# Best way to improve water flow?



## Raws69 (7 Nov 2020)

Hi

i have an ea freshwater 900, with an Oase600t filter, lily pipe glassware. These are positioned front right of the tank and I appear to get good water movement for most of the tank except the back right corner.  Been reading about powerheads to improve circulation but worried that these are a bit ott for freshwater.

btw I’ve replaced the prefix tee foam with course foam and drilled 3x more holes into the profiler tube, I’ve also replaced 3 of the main sponges with neo media.

are there any gadgets That can be used?


----------



## JoshP12 (7 Nov 2020)

Hi @Raws69,

I know you have a lilly pipe already, but my personal favorite (having used all outputs + power heads EXCEPT never used a lilly pipe) is a spray bar. The video below is the one I followed to make mine: 



It's never a bad thing to have a power head around, especially for experimenting with flow. 

Josh


----------



## Zeus. (7 Nov 2020)

Well I have a 500L tank as a room divider and the setup I had for spraybars worked but it was a PITA to setup and wasn't cheap, it made routine maintenance harder as well and that wasn't even even doing the pipe cleaning and flow was OK.

Fitted Twin Maxspect gyres which wasn't cheap and have unbelievable controllable flow and the maintenance is really quick to clean the gyres, even have them off one at time at night and clean up crew clean them. Plus I can ignore the output of the filter and use any input output system as the Gyres take care of the flow all by them selves, as for shrimp losses well think the pic below speaks for itself (even though quality isn't the best)


----------



## sparkyweasel (7 Nov 2020)

Raws69 said:


> powerheads to improve circulation but worried that these are a bit ott for freshwater.

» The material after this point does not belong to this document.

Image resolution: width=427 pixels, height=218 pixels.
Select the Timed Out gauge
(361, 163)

They come in lots of sizes and flow rates, you can find one that's not ott.


----------



## Raws69 (7 Nov 2020)

Bought a vortech mp10 off flea bay. Needs a clean and polish but in full working order


----------



## Raws69 (8 Nov 2020)

So assuming this works, am I right in thinking it’s best to put the power head back left in order to create a circular flow?


----------



## Raws69 (10 Nov 2020)

Well that will teach me to buy stuff off flea bay.  Not sure if the seller knew and hence reason for selling, but it turns out the wet side magnet housing was cracked, meaning the magnet component was leaking.  If it wasn’t for the fact the item was v dirty and I watched a maintenance vid I would not have seen the crack and potentially could have poisoned my tank.... 

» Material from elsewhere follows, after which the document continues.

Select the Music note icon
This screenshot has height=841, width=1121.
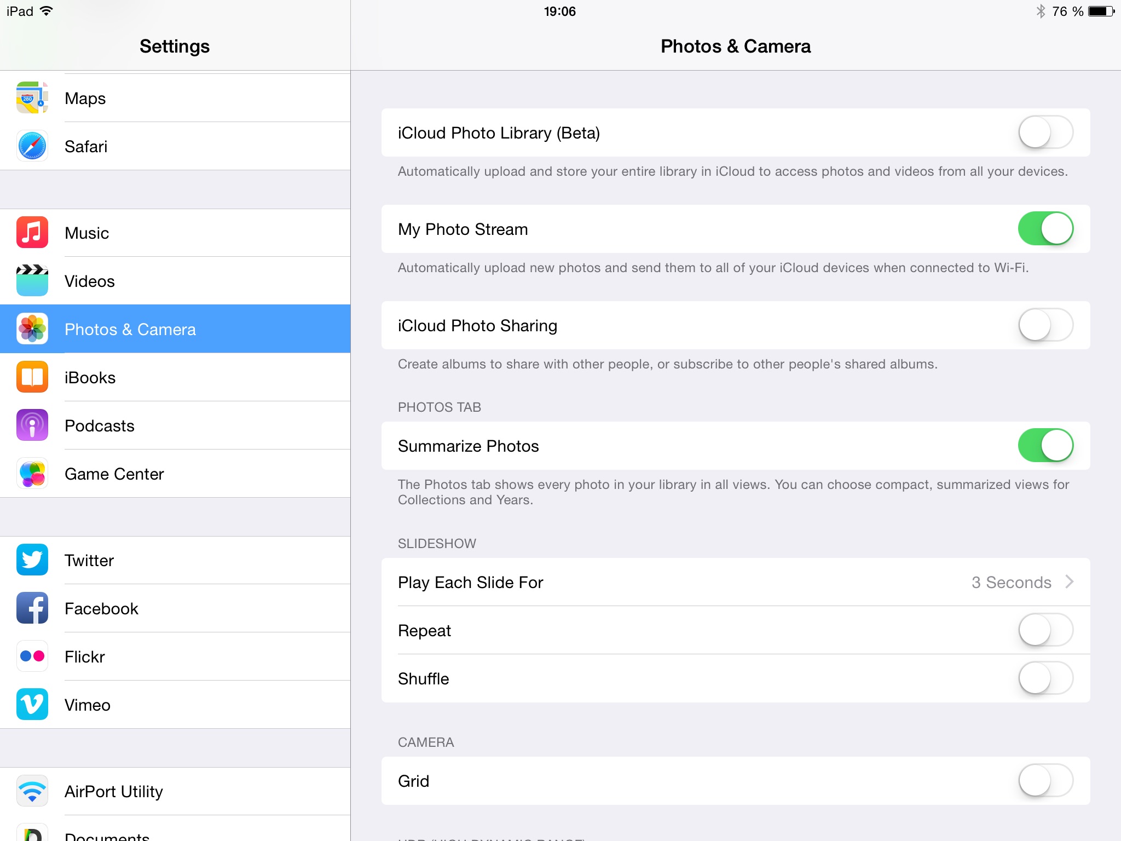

otherwise I really like the concept of the product and will probably just buy new.  Anyone out there with experience with vortech powerheads? I hear their customer service is excellent as well.


----------



## Wolf6 (10 Nov 2020)

I'll probably go the powerhead route too. My red sea reefer is arriving friday, and I see no way to use spraybars in that one either. I'll probably put one or two powerheads in to prevent dead spots. Do the powerhead users here use the wave function with variable flow or do you use a steady flow? Would there be advantages to variable flow in eliminating dead spots?


----------